Wildlife biologists know that some wildlife may use many different habitats. These are called generalists. Others use only specific habitats and are called specialists. Wildlife habitat association models are tables that list all the different habitats a species may use in its lifetime. The only way scientists know the models are correct is through field observations.

Habitat Codes

The Habitat Codes are a series of 3 numbers. The first of the 3 numbers identifies the major habitat. There are 9 major habitats. NatureMappers are urged, at a minimum, to include these habitats in their data reporting forms.

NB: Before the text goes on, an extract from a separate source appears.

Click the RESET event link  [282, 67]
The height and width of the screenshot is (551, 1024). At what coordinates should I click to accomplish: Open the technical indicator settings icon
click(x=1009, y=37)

The major habitat codes are:

  • 100 Unvegetated (beach, sand dunes, glaciers)
  • 200 Developed (residential, city, parking lots, playing fields, golf courses)
  • 300 Agriculture (commercial or hobby farms, vineyards)
  • 400 Open water (lakes, rivers, ocean)
  • 500 Wetlands (ponds, edges of streams - also called riparian, vegetated beaches)
  • 600 Non-forest (clearcuts, prairies, tundra)
  • 700 Deciduous/hardwood forest
  • 800 Deciduous/conifer forest
  • 900 Conifer forest

The second number in the Habitat Code provides more detail. For example, 200 is any kind of development, but 220 is medium development, with about 50% development and 50% vegetation.

The third number provides even more detail. The code 221 describes medium development in a residential area.

Note: These habitat codes were developed for the Washington Gap Analysis Project and continued to be used in the NatureMapping database.